Un monument ? Ok... Nan d'accord... Quoi j'ai pas l'air convaincu ?
Avant toute chose, il faut éclaircir un point très important : oui, "L'Incal" est une œuvre majeure dans la bande dessinée, Jodorowsky et Moebius sont des génies dans leur tête et même si on n'accroche pas, on ne peut nier tout ce que cette série a pu avoir comme répercussions sur la culture de la science fiction, au même titre qu'"Hypérion" ou "Dune".
Maintenant que les précisions sont faites, on peut dire que "L'Incal" c'est quand même sympa mais pas top. Alors c'est sûr que pour une BD de cette ampleur, on est très bien servi. D'abord on retrouve le dessin de Giraud qui se fait franchement plaisir sur certaines planches bien qu'il rende un travail bien médiocre par moment. Même si on peut reprocher un style parfois fouillis et pas toujours lisible, on plonge au fur et à mesure de l'aventure dans un univers à la fois épique et très intime. Il apparaît essentiel de remettre le style artistique dans son contexte avec un début des années 1980 dépourvu pauvre en influences esthétiques science fictionnelles.

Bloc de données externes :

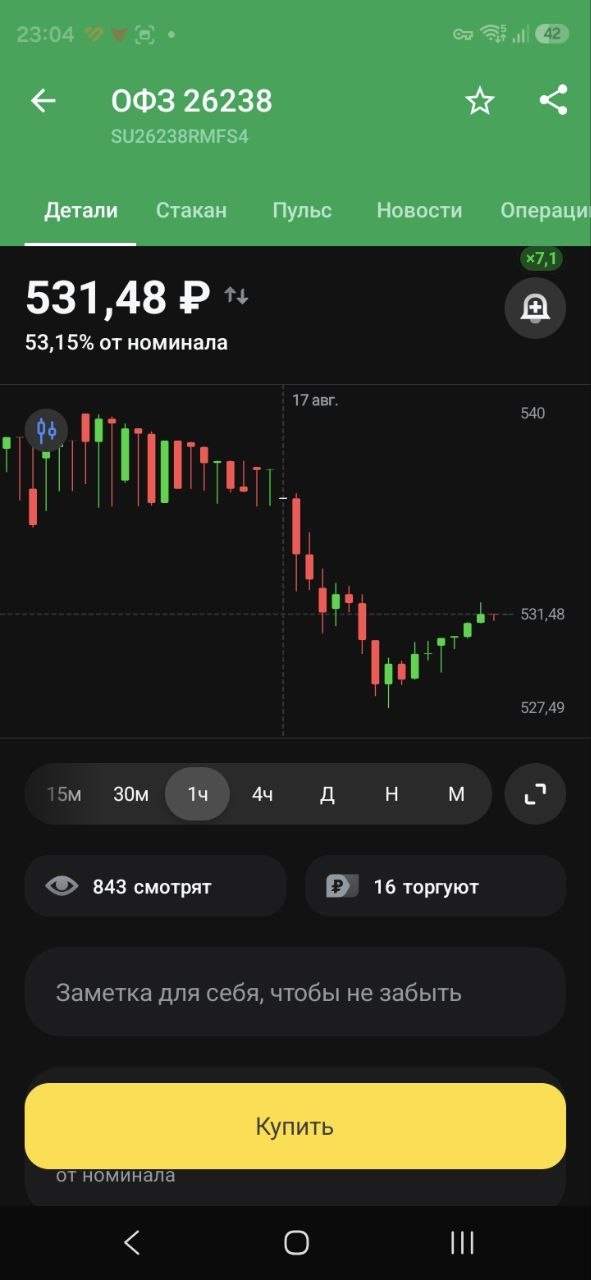Tap the share icon in header
This screenshot has height=1280, width=591.
point(553,100)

Et puis il y a les délires mystico-philosophiques bienvenus de Jodorowsky. Même s'il semble ne pas toujours savoir où il va, il dépeint des personnages qui deviennent rapidement des archétypes nécessaires au scénario. Vouloir raconter une épopée épique et intimiste en même temps, tout en ajoutant une dimension mystique c'est sympa, mais il faudrait peut être y ajouter du sens. Ou alors on est un grand consommateur de Peyotl et on se fait plaisir. Là c'est un peu l'impression que ça donne, avec des personnages qui frisent la caricature pour ensuite vivre des épiphanies morales et universelles, puis retourner au stade de combattant / lâche primaire, pour encore réintégrer un cheminement intellectuel... Bref, "Jodo" ne semble être coincé dans une boucle sans fin, sans savoir ce qu'il veut faire de ses héros.

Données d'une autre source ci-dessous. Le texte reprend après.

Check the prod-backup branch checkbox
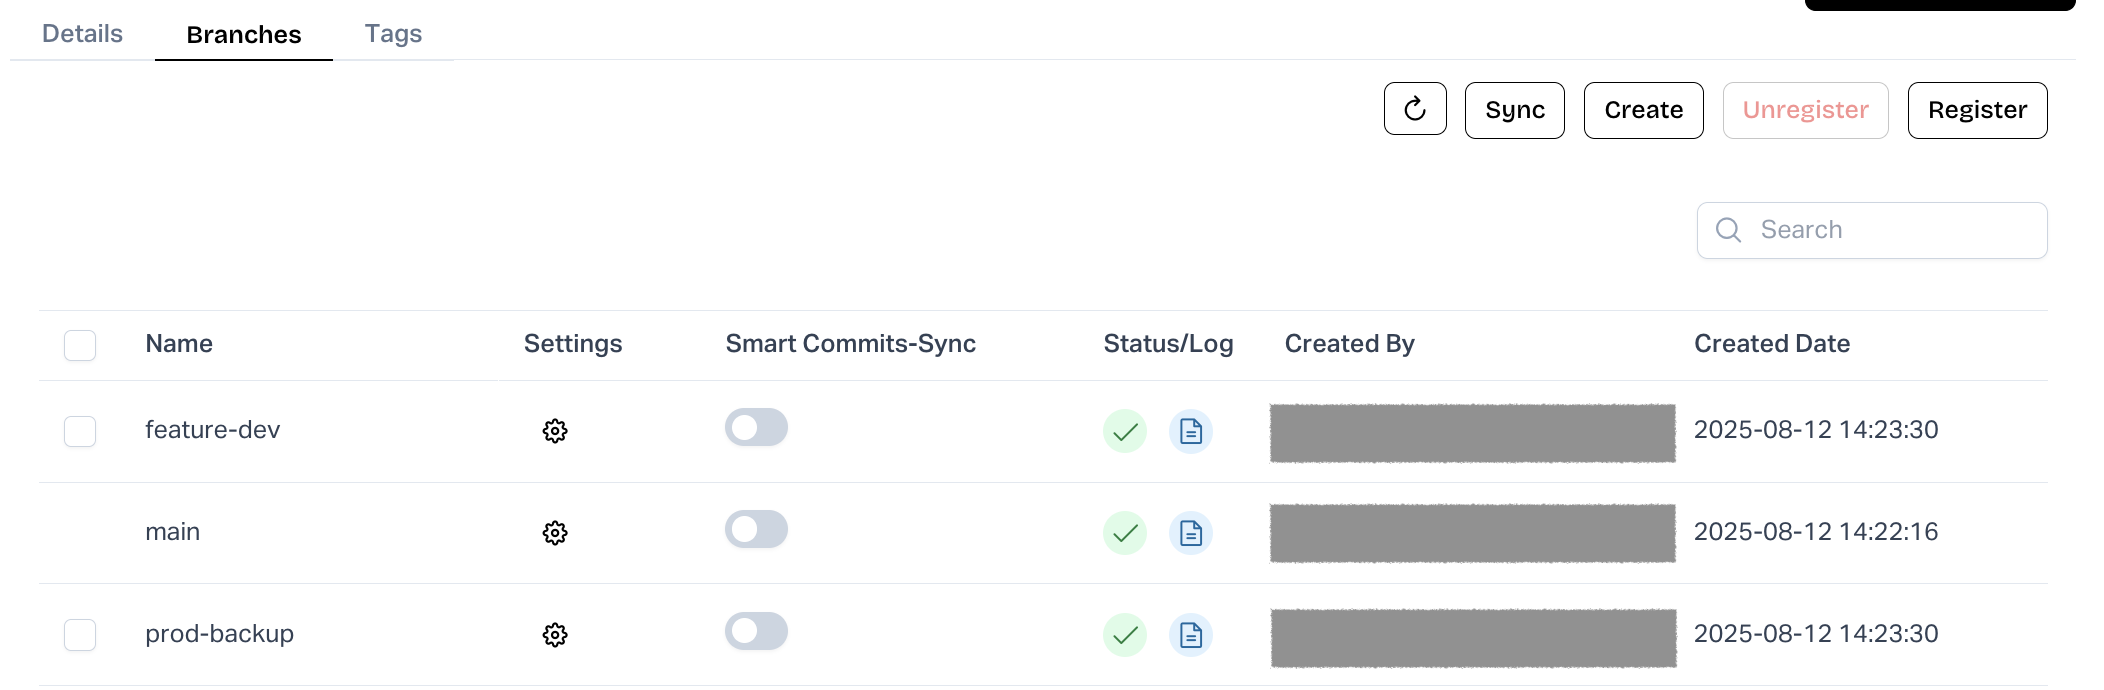(x=80, y=635)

"L'Incal" c'est surtout un nouveau monde, un nouvel univers, une dystopie fascinante qui donnera naissance à la saga "Les Technopères" (qui reste à mon sens l'un des plus grands chefs d'oeuvre de Jodorowsky). Parce qu'avec un personnage bancal, une histoire qui erre entre fascination mystique et fuite en avant galactique, on touche du bout des doigts les délires de génies, le graphisme fondateur ou encore un univers qui sera de plus en plus travaillé et complexifié.
Jodorowsky et Moebius ont donné naissance à un mythe qui s'est transcendé avec le temps. Mais au départ, c'était pas trop ça...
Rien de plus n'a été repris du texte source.